Filmler mi? Kitaplar mı? Kitaplardan uyarlanan filmler fazlasıyla aşinayızdır. Ancak birçok kitap kurdu çok sevdikleri romanların ve yazılı oyunların filmle uyarlanmasından pek de memnun kalmaz.
Çünkü kitaplarla kurdukları bağlar onların zihinlerinde çok zengin yerler edinir. Böylelikle o kitabı okuduklarından aldıkları doyum fazladır. Çok sevdikleri bir kitap ya da yazılı oyun filme uyarlandığında, okurseverlerin beklentileri o doyuma ulaşmaktır. Dolayısıyla daha önce bildikleri bir hikayenin filmini izlerken beklentilerini yukarıda tutmaktadırlar. Ancak sinema, içerisinde güzel sanatların geleneksel altı dalını ( resim ve heykel, mimari, dans, tiyatro, edebiyat ve müzik) bulundurarak son derece geniş bir kitleye hitap edebilmektedir. Kitaplardan uyarlanan filmler her ne kadar kitaplardan alınan tadı bire bir vermese de, ondan çok daha farklı sanatsal doyumlar verir. Yazılı eserlerden uyarlama filmlerden birisi olan Rome ve Juliet filminden bahsetmek istiyorum.

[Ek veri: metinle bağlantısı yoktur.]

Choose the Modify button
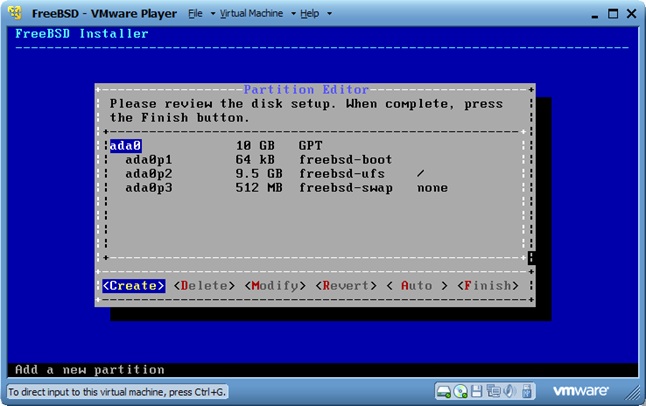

William Shakespeare’ın en bilinen oyunlarından olan Rome & Juliet eseri, 16.yüzyılda birbirine düşman iki asil ailenin çocukları arasında geçmektedir. Bu iki asil ailenin çocuklarının, birbirlerine olan tutkulu aşkı, adeta eserin her sayfasında ahenkle işlenmektedir. 16.yüzyılda yazılan bu eserin günümüz modern dünyasına uyarlanması sinemada farklı bir üslup, senaryo ve oyunculuk yaratmaktadır. Günümüz modern dünyasına baktığımızda, hızla değişen, gelişen ve hızla da bağlarını zayıflatan aşk, insan ilişkilerinin arttığını gözlemleriz. Tüketimin hat safhada olduğu Modern yüzyıla, 16.yüzyılda yaşanan derin, sadık, tutkulu bir aşk hikayesi aktarılınca da ortaya yer yer mizahi bir üslup çıkmaktadır (tabi eserin orjinalinde yer alan trajedinin, kaybolmadan filmde de yer aldığını, filmin ilerleyen dakikalarında fark ediyoruz.)

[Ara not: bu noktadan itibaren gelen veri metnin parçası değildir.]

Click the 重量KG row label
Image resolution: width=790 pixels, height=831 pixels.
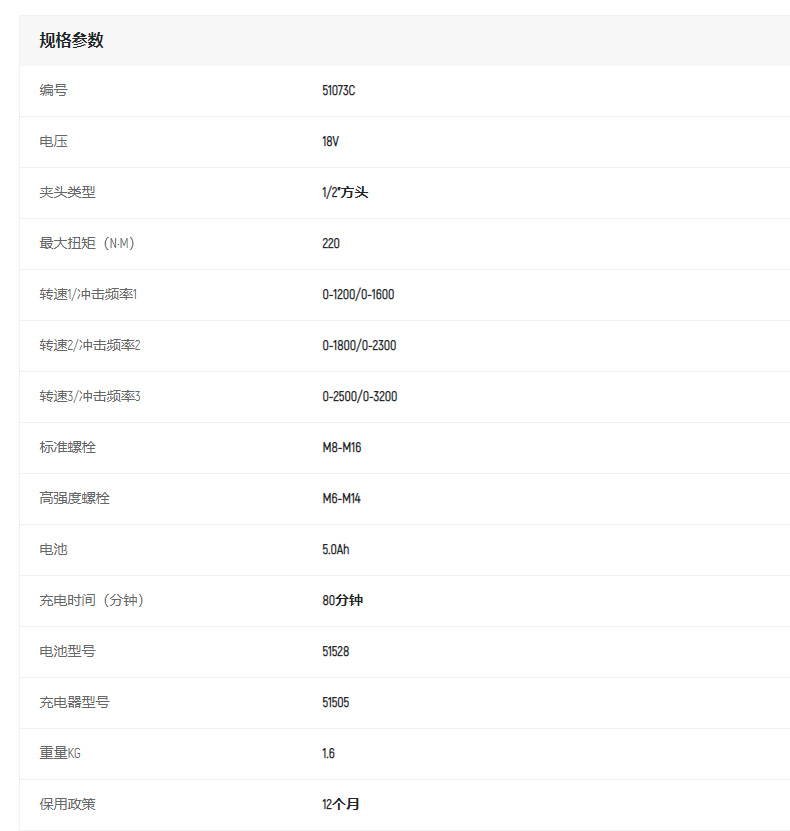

Romeo & Juliet, Baz Luhrmann'ın yönettiği, başrollerini Leonardo DiCaprio ile Claire Danes'in oynadığı 1996 yapımı Amerikan romantik dram filmidir.
Diyalogların, monologların eserdeki şiirselliğini filmde de koruması eserin trajik dilini ve hissiyatını korumakta. Bunun yanı sıra eserde saldırı ekipmanı olan kılıcın yerini, filmde tabanca almasına rağmen, oyuncuların "çek bakalım kılıcını" şeklinde söyleyerek orijinal esere sadık kalmaları da ayrı bir mizah katan sahnelerdendi.
Ancak bu tezatlıklara ve oluşturduğu güldürüye rağmen Romeo ve Juliet’in birbirine aşık oluşu ve bunu ailelerinden gizlemeye çalışırken yaşadıkları olaylar, trajedinin her an bizimle canlı olarak ilerlediği mesajını veriyordu. Mercutio ve Tybalt’ın aralarında yaşanan bir kavgada ölmesi ve sonucunda ailelerin kana kan intikam sözlerini etmesi de trajedinin hep devam edeceğini hissettiren unsurlardandı.
Ve finalde aynı eserdeki gibi ancak ölerek birbirine kavuşan Rome & Juliet, ailelerin de pişmanlık duymasına sebep oluyor.
Mizahi atışmalarla başlayıp trajediyle devam eden filmin, trajediden uzak bir final ile biteceğini zannedenler muhakkak olmuştur. Böylece, Romeo & Juliet’in kitabın aksine bu sefer ölmeden birbirlerine kavuşmaları olası finallerden birisi olabilirdi. Ölmemeleri ancak absürd bir şekilde kavuşamayacaklarını beklemiştim açıkçası. Sanırım öyle bir final ile sonlansaydı , günümüze daha yakın bir yapıt ortaya çıkmış olurdu. Bunun haricinde yönetmenin oluşturduğu dili, ve oyuncuların orjinal eserdeki karakterleri canlandırma şeklini çok sevdim.